Nanocrystals (NCs) of silver antimony sulfide (AgSbS2) in the cubic phase were successfully synthesized using the hot-injection method. This study is the first to investigate the cytotoxic effects of these NCs on human breast adenocarcinoma (MCF-7), colon cancer cell lines (HT-29), and fibroblast cell lines (L929). Additionally, the antibacterial properties of the NCs against gram-positive (Staphylococcus aureus and Bacillus subtilis) and gram-negative (Escherichia coli) pathogenic bacteria were evaluated, along with their DPPH scavenging activities.
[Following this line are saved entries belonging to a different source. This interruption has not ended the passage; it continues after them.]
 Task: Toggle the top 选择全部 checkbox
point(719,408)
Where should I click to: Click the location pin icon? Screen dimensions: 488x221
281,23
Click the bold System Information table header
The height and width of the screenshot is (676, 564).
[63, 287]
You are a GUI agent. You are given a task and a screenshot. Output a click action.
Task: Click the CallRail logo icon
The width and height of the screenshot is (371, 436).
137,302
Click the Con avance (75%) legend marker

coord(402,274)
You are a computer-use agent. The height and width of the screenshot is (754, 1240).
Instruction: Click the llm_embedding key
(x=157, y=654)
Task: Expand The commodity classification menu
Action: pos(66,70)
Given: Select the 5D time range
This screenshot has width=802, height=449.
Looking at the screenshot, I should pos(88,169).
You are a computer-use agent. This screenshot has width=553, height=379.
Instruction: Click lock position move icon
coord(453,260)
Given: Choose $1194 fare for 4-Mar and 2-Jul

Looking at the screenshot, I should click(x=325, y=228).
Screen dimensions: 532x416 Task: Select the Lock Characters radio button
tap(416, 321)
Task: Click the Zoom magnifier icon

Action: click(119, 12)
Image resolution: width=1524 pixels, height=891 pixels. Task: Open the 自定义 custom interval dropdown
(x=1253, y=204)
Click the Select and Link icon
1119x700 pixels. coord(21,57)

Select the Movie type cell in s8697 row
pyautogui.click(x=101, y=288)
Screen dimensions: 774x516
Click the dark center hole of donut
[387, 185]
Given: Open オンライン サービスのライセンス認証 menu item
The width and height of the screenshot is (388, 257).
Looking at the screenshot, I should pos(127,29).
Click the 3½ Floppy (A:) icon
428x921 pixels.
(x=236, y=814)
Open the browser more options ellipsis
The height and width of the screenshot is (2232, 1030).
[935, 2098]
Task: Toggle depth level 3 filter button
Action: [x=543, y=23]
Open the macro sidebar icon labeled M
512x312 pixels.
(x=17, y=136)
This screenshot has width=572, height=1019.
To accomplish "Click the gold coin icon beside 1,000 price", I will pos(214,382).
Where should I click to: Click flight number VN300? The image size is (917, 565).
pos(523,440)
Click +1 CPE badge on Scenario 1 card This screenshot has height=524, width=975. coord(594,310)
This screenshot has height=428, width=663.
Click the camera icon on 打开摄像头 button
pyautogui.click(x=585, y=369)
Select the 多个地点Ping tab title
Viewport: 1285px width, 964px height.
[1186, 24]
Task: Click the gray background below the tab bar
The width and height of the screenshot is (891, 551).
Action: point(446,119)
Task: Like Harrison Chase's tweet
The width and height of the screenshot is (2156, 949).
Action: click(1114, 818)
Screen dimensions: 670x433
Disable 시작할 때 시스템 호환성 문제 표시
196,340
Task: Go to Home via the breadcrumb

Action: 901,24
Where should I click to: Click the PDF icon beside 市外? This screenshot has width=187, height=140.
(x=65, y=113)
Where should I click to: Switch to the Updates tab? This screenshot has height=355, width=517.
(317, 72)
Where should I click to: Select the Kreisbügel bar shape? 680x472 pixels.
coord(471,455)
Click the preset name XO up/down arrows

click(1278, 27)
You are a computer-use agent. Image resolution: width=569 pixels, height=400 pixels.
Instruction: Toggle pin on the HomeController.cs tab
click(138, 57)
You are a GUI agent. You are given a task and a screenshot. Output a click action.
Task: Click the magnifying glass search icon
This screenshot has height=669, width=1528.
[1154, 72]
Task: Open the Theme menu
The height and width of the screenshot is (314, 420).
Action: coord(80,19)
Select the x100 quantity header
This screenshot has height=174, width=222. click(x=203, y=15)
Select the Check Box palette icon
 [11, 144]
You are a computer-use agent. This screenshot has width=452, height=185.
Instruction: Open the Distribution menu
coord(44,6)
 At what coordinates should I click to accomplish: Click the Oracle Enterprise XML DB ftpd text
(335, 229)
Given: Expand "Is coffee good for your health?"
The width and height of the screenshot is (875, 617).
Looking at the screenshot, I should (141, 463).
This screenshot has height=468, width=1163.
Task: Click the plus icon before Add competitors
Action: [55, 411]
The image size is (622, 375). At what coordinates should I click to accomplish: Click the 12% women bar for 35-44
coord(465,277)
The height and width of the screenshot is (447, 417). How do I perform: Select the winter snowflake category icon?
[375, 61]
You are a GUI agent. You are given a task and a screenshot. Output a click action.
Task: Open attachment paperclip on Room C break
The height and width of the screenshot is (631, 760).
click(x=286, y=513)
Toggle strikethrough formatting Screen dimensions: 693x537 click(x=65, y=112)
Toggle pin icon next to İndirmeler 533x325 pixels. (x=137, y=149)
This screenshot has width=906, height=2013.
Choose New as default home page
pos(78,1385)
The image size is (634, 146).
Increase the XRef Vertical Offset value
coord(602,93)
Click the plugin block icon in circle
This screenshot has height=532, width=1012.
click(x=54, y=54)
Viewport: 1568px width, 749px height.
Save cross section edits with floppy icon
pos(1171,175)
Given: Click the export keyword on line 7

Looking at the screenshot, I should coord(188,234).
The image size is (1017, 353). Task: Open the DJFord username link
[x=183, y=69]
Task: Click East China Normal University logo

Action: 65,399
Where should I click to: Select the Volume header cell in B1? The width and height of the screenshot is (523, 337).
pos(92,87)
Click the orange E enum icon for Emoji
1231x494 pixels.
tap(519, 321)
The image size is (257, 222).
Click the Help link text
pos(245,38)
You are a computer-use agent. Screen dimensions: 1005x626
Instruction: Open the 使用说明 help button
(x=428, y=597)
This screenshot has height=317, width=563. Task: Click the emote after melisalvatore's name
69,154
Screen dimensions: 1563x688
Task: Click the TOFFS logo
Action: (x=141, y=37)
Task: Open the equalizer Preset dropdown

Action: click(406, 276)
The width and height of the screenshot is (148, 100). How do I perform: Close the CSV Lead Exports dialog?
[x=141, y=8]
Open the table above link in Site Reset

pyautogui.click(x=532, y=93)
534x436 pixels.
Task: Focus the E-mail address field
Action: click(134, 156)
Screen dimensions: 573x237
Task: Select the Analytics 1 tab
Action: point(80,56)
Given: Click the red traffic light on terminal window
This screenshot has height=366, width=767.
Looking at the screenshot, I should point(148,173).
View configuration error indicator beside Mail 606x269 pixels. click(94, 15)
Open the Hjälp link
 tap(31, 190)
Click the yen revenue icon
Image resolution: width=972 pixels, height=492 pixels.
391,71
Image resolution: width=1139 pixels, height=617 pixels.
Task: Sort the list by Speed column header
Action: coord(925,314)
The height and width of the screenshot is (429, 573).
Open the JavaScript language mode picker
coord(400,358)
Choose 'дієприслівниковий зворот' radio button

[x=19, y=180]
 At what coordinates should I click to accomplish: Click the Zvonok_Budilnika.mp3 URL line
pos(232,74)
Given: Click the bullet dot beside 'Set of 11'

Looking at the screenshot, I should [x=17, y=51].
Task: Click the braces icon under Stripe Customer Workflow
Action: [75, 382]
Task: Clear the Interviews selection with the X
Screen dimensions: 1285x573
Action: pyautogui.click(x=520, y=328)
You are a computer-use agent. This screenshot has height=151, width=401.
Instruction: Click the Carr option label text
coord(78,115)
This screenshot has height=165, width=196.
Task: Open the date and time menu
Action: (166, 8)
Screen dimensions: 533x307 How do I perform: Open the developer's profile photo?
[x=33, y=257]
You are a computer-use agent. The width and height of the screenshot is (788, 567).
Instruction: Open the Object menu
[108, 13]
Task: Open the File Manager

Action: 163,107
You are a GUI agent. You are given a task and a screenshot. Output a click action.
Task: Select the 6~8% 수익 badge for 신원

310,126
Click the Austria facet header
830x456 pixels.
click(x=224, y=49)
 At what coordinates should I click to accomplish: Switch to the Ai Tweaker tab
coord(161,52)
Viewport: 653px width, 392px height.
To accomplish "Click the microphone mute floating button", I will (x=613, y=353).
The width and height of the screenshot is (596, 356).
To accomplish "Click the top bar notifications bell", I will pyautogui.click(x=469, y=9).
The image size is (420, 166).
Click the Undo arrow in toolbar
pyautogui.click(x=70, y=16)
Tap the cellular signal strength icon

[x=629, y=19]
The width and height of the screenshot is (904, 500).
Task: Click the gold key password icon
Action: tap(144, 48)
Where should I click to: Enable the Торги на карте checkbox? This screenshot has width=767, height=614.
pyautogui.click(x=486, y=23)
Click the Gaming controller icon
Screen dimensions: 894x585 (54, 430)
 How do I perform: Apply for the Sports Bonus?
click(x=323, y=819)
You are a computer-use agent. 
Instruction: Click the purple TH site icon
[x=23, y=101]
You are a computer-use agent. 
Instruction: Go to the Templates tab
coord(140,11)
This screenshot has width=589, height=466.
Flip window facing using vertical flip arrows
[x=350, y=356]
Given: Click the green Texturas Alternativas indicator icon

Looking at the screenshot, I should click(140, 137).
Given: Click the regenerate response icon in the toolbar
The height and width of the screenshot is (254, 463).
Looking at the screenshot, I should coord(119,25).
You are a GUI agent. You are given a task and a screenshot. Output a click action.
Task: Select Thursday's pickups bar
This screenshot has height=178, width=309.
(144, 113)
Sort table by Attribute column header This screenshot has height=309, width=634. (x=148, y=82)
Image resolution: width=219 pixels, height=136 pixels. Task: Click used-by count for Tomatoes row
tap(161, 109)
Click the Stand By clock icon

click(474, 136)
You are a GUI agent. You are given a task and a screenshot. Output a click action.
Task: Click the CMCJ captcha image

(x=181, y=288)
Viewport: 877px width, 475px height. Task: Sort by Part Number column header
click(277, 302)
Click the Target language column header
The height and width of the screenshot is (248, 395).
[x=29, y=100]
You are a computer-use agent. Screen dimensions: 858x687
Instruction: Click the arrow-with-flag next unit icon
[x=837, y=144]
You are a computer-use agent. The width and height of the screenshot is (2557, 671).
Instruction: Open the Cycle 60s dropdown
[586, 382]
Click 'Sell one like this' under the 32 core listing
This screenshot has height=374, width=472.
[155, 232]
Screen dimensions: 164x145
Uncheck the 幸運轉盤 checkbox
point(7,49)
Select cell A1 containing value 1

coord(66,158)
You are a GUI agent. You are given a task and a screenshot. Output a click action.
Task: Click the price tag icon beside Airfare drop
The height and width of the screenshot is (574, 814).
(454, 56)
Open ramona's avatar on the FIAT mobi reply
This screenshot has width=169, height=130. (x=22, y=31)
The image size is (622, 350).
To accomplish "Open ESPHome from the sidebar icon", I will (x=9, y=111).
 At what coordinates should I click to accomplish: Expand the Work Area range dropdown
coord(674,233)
The crystal structure of the synthesized NCs was elucidated through XRD analysis, revealing characteristic diffraction peaks corresponding to the (111), (200), (220), (311), and (222) planes of the AgSbS2phase. TEM and SEM techniques were used to comprehensively characterize the NCs. The results showed that spherical NCs were predominantly formed, with an average diameter of approximately 32 ± 10 nm. Cytotoxicity studies demonstrated a significant inhibitory effect of the NCs, particularly on cancer cell lines (MCF-7 and HT-29), in a dose-dependent manner over a 24 h period. These findings highlight the potential of the NCs as anticancer agents. Furthermore, the synthesized NCs demonstrated potent anti-bacterial properties against the tested microorganisms and notable antioxidant effects by efficiently eliminating DPPH activity. This research highlights the potential of AgSbS2NCs as versatile agents with applications in biomedical and environmental domains, including cancer therapy, antimicrobial strategies, and free radical neutralization.